Danach stimmt Kusturica das gesamte Publikum darauf ein, ihn mit einem „Fuck you MTV!“ auf Kommando zu beglücken. Er nennt das Ganze eine Englisch-Lehrstunde und benutzt den Pawlow’schen Reflex, um die Zuschauer hörig zu machen. Obwohl dies eher unkonventionell und vulgär ist, funktioniert es tadellos: Die gute Laune, die jedes Bandmitglied an den Tag legt, springt total über. Dank dieser Weltklasse-Stimmungsmacher amüsieren sich die Besucher köstlich. Doch inmitten dieses hektischen Durcheinanders stechen besonders die hervorragenden Soli-Qualitäten der Musiker hervor. Und mehr noch: Es handelt sich allesamt um Virtuosen, die ihr Instrument perfekt beherrschen.

Fundgrube für musikalische Überraschungen

Dies erlaubt zum Beispiel der Band, ein kurzes Motiv oder ein längeres Thema anzuspielen, um Letztere während demselben Song mehrmals verschwinden zu lassen, ehe sie variiert wieder auftauchen. Und jede Umschreibung  wird ständig weiterentwickelt, so dass sie manchmal sogar in einem anderen Song wieder auftaucht. Dabei wirkt trotz der schnellen Tempi und der andauernden Rhythmuswechsel alles locker und selbstverständlich. Mit fortwährenden Improvisationen bespickt ist jeder Song eine Fundgrube für musikalische Überraschungen und klanglichen Reizen.

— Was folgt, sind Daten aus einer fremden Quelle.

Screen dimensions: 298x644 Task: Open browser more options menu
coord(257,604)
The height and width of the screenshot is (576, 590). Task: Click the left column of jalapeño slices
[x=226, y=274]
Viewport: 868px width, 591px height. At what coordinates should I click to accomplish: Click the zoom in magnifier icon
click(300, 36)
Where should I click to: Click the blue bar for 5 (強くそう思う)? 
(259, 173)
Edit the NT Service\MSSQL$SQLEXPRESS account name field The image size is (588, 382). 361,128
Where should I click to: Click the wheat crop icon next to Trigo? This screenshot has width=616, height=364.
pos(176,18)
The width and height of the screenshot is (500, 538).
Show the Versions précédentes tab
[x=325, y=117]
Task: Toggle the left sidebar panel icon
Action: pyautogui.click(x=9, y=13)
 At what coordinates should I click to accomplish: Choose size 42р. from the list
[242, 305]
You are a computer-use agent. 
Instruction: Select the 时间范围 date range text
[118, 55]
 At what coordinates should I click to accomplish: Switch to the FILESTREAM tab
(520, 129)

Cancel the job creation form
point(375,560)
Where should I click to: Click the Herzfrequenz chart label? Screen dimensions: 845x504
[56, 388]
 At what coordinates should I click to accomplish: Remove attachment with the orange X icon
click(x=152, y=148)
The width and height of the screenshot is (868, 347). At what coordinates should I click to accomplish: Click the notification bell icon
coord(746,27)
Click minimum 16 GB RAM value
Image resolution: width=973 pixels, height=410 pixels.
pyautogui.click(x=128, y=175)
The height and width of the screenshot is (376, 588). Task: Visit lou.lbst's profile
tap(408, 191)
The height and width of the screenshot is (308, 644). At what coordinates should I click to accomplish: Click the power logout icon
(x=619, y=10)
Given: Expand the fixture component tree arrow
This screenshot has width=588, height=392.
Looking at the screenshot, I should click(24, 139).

Und überhaupt geizen die Musiker in keiner Weise mit unerwarteten Einlagen: Auf orientalisch angehauchte Noten tanzen mehrere Mädchen auf der Bühne, während der Geigenspieler mit dunkler und rauer Stimme eine Art Operngesang mimt. Man verfolgt dieses bunte und  verrückte Treiben während dem die Noten unaufhaltsam aufs Publikum eindreschen. Und schon ist der Rosarote Panther wieder da … Es folgen gedudelte Saxofonnoten, ein fetziges Trompetengetöse und effiziente Schlagzeugeinlagen, die  im Dialog mit den Blasinstrumenten stehen. Für dieses einschneidend Phrasierte gibt es nur Händeklatschen-Orgien als logische Konsequenz. Die Tanzenden werden nun von einem Orgelkaraoke begleitet, das den Bubamara-Song in eine Stimmungskanone verwandelt.

Jazz mit Slapstick-Charakter

Dann redet Kusturica von der Black Bird Nation, in anderen Worten von Albanien, ohne sich jedoch lobend über das Land zu äußern. Wie gut nur, dass ansonsten kaum politische Anspielungen oder Provokationen in die Welt gesetzt werden. In der Tat gibt der charismatische Bandleader regelmäßig solche nationalistische Anspielungen zum Besten, welche ihm im Gegenzug auch immer wieder heftige Kritik einbringen. Hier lässt er nur die Instrumente sprechen und schon haucht das Saxofon eine tiefe Hafentristesse mit grellem Notengeschrei ins Publikum. Dank einiger atonaler Ansätze fließen die Noten wie schwelgerisch traurige Tränen. Grandios!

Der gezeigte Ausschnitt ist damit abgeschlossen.